Le donne musulmane in Europa soffrono delle stesse diseguaglianze di cui soffrono tutte le donne nel mondo del lavoro, e come oggetto di violenza fisica e verbale, ma ulteriori fattori, quali la percezione di religione ed etnia, aggravano queste disparità. Con un tasso di ostilità verso i musulmani presenti nel nostro paese pari al 69%[1] e con un indice di uguaglianza uomo-donna del 41.1%[2], l’Italia è un contesto che non fa eccezione.

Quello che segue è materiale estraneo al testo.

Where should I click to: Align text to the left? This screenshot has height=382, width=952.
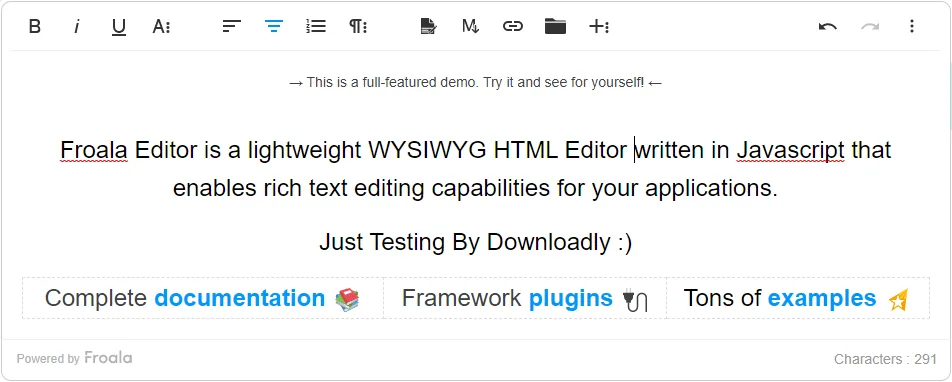click(231, 26)
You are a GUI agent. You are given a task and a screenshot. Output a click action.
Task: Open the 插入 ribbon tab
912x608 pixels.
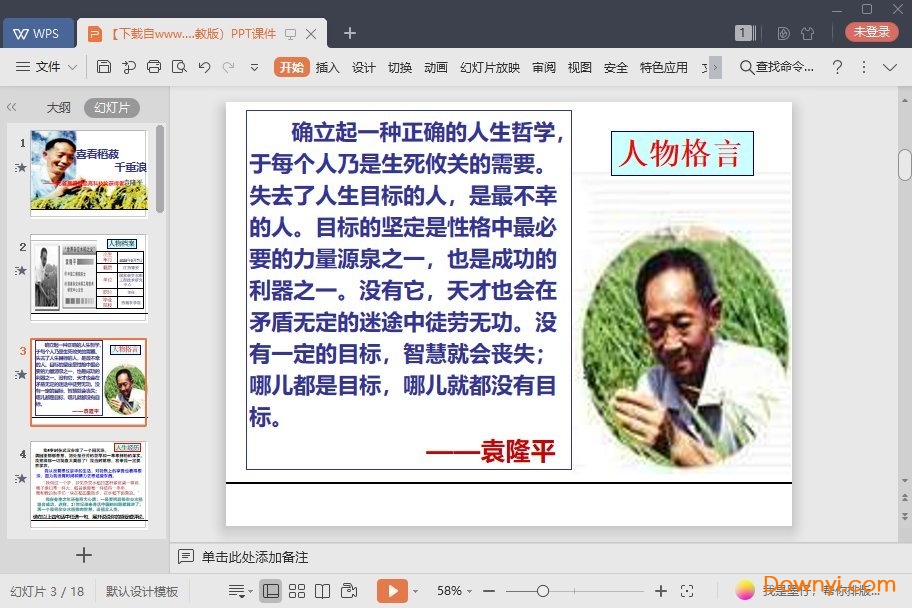click(x=327, y=67)
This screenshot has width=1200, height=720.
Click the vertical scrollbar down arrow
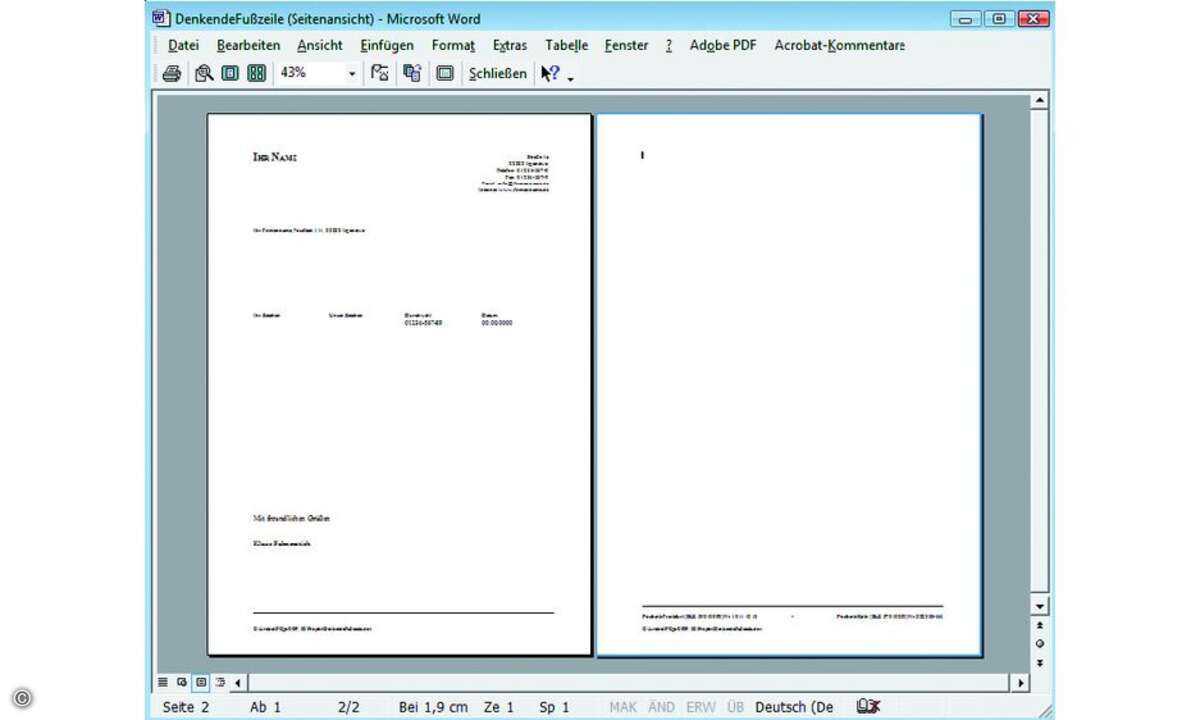(x=1040, y=607)
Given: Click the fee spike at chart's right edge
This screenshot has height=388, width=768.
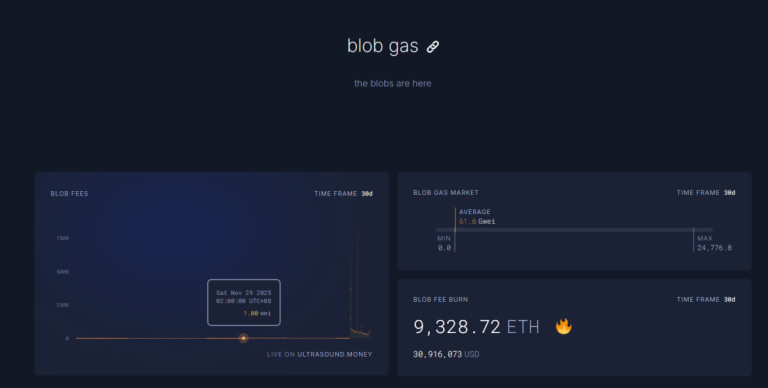Looking at the screenshot, I should 357,284.
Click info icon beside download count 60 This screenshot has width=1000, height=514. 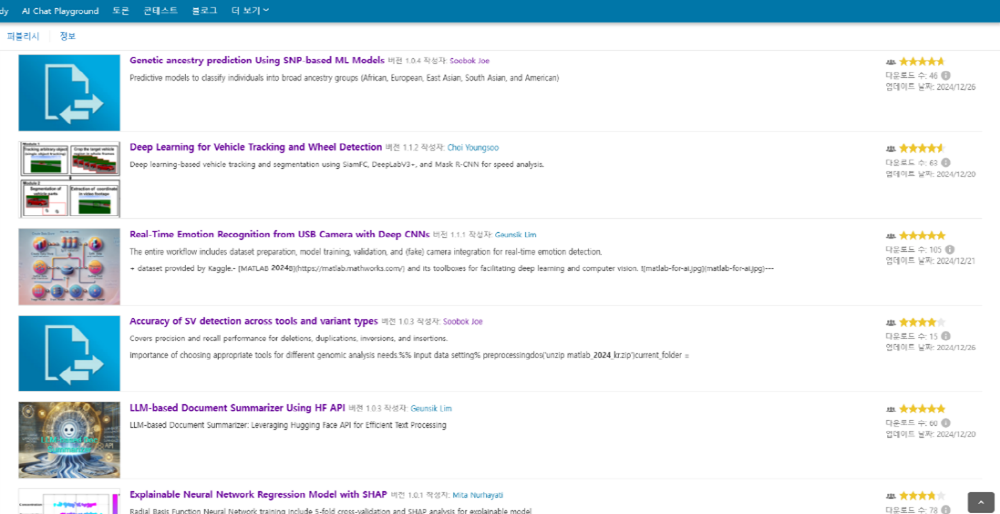coord(946,423)
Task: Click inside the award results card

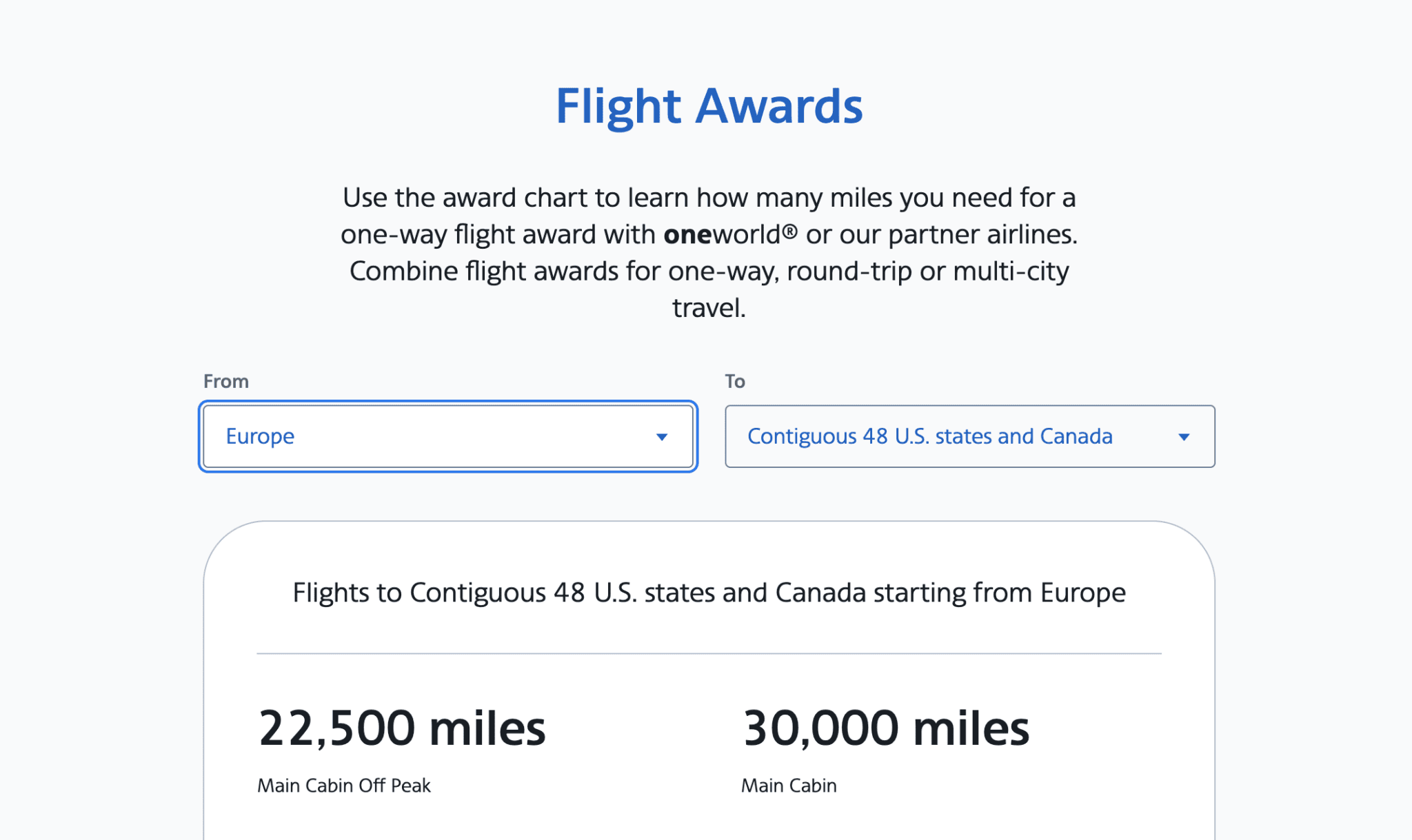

Il rapporto del network europeo contro il razzismo (Enar) “Donne dimenticate: l’impatto dell’islamofobia sulle donne musulmane in Italia[3], pubblicato a maggio 2016, ha esaminato sondaggi e studi esistenti e sopperito alla quasi totale mancanza di questi con interviste e focus group.

Lavoro

Tra i paesi Ue con la più bassa parità di genere, l’Italia si classifica in modo insoddisfacente anche su scala globale. Nel 2015, il Global Gender Gap Index[4] posizionò l’Italia al 45° posto su 145 paesi. A frenare il paese sono soprattutto una bassa partecipazione lavorativa femminile e una robusta disparità salariale. Queste condizioni peggiorano quando le donne hanno partner e figli. Le donne musulmane in Italia subiscono, in quanto donne, questi stessi svantaggi. Al fattore, penalizzante, di genere vanno a sommarsi però, i fattori di etnia, nazionalità, e religione – causando quindi una doppia o tripla penalizzazione.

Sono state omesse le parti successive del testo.